There's also an accompanying blog post:

"Quick" Start Guide

  1. In Google Cloud Platform (GCP):

    1. create a new project (e.g. "g2s3")
    2. enable the Google Drive API
    3. create a OAuth 2.0 consent screen.
    4. Download credentials (TODO: add how)
  2. Build and run the retrieve-google-tokens binary (TODO: add instructions)

  3. In your AWS account

    1. "Store a new secret" in AWS Secrets Manager ("Other type of secret")
    2. Add CLIENT_ID, CLIENT_SECRET, and REFRESH_TOKEN into new secret as key/value pairs
  4. Choose one of the following two options:

    • Option 1: Using a personal fork and your own Docker image:

      1. On GitHub, fork this repository, enable GitHub Actions in your forked repository, and wait for the Action to successfully complete.

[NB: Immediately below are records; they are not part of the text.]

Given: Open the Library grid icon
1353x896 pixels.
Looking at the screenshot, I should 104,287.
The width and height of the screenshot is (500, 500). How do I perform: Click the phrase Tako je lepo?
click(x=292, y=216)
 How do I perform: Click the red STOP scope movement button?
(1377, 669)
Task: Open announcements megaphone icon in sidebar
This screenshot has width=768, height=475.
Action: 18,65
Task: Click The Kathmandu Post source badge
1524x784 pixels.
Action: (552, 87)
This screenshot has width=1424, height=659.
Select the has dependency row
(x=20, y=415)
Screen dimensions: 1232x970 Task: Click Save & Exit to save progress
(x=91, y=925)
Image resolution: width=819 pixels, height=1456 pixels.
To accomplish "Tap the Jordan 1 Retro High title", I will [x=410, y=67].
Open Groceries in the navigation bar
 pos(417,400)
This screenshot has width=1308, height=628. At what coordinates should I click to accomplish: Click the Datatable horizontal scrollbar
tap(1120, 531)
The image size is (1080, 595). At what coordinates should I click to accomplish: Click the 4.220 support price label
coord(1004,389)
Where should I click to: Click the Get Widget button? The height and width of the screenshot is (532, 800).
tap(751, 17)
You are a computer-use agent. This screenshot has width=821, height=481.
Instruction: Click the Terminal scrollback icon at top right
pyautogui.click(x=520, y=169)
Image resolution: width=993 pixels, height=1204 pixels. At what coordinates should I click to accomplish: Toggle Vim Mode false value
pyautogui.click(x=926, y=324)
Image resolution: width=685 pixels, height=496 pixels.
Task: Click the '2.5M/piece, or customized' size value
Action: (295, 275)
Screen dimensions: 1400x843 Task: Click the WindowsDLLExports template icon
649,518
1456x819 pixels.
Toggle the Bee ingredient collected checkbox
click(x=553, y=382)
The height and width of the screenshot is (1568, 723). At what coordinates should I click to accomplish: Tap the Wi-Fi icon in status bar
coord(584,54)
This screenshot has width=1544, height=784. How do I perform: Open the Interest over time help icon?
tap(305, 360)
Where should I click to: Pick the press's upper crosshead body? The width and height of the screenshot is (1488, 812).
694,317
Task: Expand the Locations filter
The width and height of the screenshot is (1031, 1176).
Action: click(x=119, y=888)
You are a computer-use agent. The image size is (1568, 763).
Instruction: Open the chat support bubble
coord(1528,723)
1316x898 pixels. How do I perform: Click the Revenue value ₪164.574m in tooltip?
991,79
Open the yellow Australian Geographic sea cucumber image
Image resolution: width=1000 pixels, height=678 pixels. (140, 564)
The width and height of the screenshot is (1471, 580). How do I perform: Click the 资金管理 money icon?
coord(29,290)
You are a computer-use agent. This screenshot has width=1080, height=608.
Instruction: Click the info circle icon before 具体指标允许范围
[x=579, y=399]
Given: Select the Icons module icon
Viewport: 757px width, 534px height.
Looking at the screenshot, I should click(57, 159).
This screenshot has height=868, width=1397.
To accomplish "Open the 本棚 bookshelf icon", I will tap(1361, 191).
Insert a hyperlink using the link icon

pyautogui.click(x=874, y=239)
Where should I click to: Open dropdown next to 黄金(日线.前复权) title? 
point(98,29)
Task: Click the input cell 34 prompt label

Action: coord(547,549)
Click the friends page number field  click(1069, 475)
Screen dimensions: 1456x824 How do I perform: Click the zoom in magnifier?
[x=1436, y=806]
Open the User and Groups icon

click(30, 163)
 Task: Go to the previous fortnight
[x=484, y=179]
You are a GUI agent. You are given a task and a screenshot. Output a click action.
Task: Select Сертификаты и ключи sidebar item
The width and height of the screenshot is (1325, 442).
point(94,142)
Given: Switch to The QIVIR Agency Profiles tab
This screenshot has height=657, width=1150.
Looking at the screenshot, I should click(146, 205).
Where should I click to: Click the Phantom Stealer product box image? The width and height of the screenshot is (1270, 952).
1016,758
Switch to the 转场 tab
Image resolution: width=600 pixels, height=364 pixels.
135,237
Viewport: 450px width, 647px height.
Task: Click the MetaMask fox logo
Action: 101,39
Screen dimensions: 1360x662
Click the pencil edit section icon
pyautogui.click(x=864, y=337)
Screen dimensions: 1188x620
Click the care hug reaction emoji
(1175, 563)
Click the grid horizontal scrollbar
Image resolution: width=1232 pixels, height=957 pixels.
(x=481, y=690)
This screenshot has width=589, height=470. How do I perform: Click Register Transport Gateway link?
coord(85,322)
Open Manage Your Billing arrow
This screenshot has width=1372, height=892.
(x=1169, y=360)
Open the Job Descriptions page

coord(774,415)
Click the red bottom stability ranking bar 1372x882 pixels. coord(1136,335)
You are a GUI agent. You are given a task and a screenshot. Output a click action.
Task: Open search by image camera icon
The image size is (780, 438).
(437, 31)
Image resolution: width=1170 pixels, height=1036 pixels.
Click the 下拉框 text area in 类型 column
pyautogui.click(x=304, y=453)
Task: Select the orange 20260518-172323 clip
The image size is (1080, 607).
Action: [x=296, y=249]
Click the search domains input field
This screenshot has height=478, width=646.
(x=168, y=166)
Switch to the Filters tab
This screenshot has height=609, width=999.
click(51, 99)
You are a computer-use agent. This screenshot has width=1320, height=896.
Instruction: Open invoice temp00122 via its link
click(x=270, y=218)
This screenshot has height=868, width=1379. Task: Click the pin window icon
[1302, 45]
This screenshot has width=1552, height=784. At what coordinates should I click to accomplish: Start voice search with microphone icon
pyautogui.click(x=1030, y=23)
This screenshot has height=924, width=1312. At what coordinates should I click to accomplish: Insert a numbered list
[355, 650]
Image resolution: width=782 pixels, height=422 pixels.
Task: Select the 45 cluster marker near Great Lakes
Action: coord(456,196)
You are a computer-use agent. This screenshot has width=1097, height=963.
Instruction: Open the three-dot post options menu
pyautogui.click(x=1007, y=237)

      2. In your terminal, run:

        git clone git@github.com:<GITHUB_USER>/g2s3.git
        cd g2s3
        
    • Option 2: Using petergtz repo and the associated Docker image:

      1. In your terminal, run:

        git clone https://github.com/petergtz/g2s3.git
        cd g2s3
        
  5. To configure your backup setup:

    1. In your terminal, run:

      cp cdk/bin/deployment-config.json.example cdk/bin/deployment-config.json
      
    2. Fill in proper values in cdk/bin/deployment-config.json (hopefully self-explanatory)

  6. Assuming aws CLI is installed and configured correctly, run:

    ./scripts/cdk-deploy.sh
    

Architecture Diagram

Architecture

Components

G2S3 consists of three main components:

  • a binary built with Rust to copy files from Google Drive to S3, called back-up-drive-folder
  • a Docker image built from a Dockerfile to package back-up-drive-folder, available as GitHub Package g2s3/g2s3.
  • a CDK stack to deploy everything as AWS Batch job to regularly invoke back-up-drive-folder

CLI back-up-drive-folder

This CLI can be invoked locally for testing, or from the cloud when part of a regular backup. For instructions, on how to use it:

$ back-up-drive-folder --help

Docker Image

The Docker image (built via this GitHub Action) can be used directly using:

$ docker pull ghcr.io/petergtz/g2s3/g2s3:latest

Or it can be built using:

$ ./scripts/build-release.sh && ./scripts/build-container.sh

CDK Stack

The CDK stack can be found in ./cdk/lib.